• **What you should do**:
Keep the pictures out, please, and set down every record exactly.

[Stored items]
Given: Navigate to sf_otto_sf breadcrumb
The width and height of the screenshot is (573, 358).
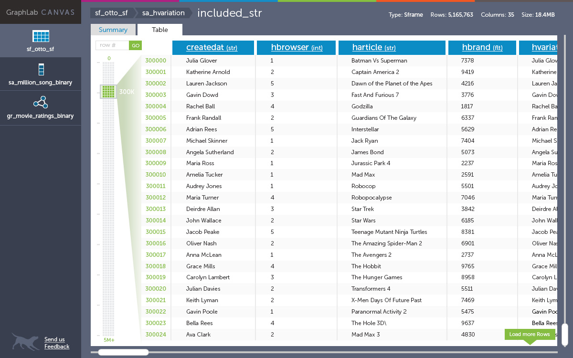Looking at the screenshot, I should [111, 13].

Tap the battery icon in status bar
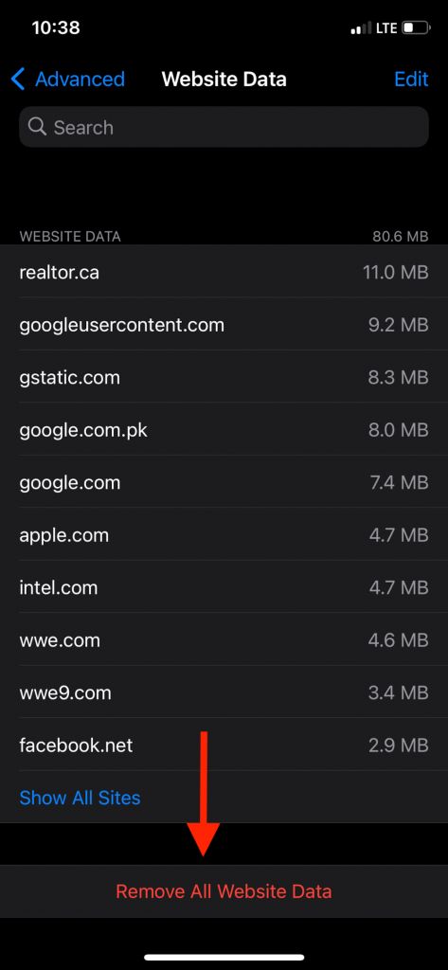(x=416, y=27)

• **Response area**:
Given: Navigate to sf_otto_sf breadcrumb
The width and height of the screenshot is (573, 358).
Looking at the screenshot, I should [111, 13].

Tap the battery icon in status bar
(x=416, y=27)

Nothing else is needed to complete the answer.